◆ **Extrait du document**:

Les Echos publient un grand sondage sur ce que pensent les Français de leur… logement.

Oui, et la réponse est surprenante et intéressante. Neuf Français sur dix à qui l’institut Elabe a posé la question « actuellement, êtes-vous satisfaits de votre logement ? », 9 sur 10 ont répondu oui. Le résultat est si massif qu’il balaie les réserves méthodologiques que l’on peut parfois avoir. Ce résultat, bien sûr, est paradoxal parce qu’on a l’impression que tout va mal et que les témoignages sur les difficultés à se loger sont nombreux. Autre élément : plus de six sondés sur dix estiment que la proportion de leurs revenus qu’ils consacrent à leur logement est acceptable.

Qu’est-ce qui peut expliquer ce sentiment positif ?

C’est je crois que les Français ont la mémoire longue et que notre regard, ici à Paris, est biaisé. La mémoire longue : ils constatent, et ils le disent, qu’ils vivent dans des conditions meilleures que leurs parents, le confort de leur logement, sa surface – la surface moyenne a effectivement augmenté tandis que la taille des familles a diminué. Les propriétaires, quant à eux, majoritaires en France, ont vu les prix de leur bien augmenter, donc leur patrimoine. Mais aussi, je le disais, notre regard parisien est biaisé : il est plus facile et moins cher, souvent, de se loger en régions.

◆ **Tâche demandée 1**:
D’après l’extrait sur le sondage consacré au logement, quel institut a interrogé les Français ?
◆ **Tâche demandée 2**:
Dans l’extrait sur le sondage consacré au logement, extrayez tout ce qui va de « Les Echos publient » jusqu’à « logement est acceptable. ».

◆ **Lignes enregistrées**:
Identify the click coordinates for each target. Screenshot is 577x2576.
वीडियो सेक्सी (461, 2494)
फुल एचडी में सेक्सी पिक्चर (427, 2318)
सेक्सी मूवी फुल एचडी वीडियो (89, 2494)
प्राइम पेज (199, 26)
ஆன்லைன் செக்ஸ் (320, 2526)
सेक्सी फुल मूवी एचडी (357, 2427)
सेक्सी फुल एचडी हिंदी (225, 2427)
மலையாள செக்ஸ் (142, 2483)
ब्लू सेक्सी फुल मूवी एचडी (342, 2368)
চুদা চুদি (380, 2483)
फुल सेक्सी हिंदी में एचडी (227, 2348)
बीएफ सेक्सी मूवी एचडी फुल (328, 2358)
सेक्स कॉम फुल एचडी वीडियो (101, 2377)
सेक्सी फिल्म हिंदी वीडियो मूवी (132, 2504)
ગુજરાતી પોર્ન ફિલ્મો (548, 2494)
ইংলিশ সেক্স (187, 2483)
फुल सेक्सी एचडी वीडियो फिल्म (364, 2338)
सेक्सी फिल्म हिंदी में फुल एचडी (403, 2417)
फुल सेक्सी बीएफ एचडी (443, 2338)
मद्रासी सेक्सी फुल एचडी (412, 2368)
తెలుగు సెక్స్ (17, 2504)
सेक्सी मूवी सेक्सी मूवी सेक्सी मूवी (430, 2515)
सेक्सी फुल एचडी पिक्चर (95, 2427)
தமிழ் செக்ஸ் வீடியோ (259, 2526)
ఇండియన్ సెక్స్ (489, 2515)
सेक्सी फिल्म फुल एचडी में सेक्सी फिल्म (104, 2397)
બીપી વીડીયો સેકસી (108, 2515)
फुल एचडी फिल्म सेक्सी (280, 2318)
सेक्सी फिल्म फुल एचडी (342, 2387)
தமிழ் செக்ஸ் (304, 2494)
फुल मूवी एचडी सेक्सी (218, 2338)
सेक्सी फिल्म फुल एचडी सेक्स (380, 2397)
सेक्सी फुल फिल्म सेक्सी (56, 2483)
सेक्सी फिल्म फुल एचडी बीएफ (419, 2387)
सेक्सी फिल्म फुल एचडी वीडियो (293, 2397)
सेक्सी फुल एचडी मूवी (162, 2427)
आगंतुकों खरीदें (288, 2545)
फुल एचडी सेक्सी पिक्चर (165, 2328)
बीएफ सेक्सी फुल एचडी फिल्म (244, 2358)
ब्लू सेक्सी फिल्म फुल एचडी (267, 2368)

◆ **Solution proposée 1**:
L’institut Elabe.

◆ **Solution proposée 2**:
Les Echos publient un grand sondage sur ce que pensent les Français de leur… logement.

Oui, et la réponse est surprenante et intéressante. Neuf Français sur dix à qui l’institut Elabe a posé la question « actuellement, êtes-vous satisfaits de votre logement ? », 9 sur 10 ont répondu oui. Le résultat est si massif qu’il balaie les réserves méthodologiques que l’on peut parfois avoir. Ce résultat, bien sûr, est paradoxal parce qu’on a l’impression que tout va mal et que les témoignages sur les difficultés à se loger sont nombreux. Autre élément : plus de six sondés sur dix estiment que la proportion de leurs revenus qu’ils consacrent à leur logement est acceptable.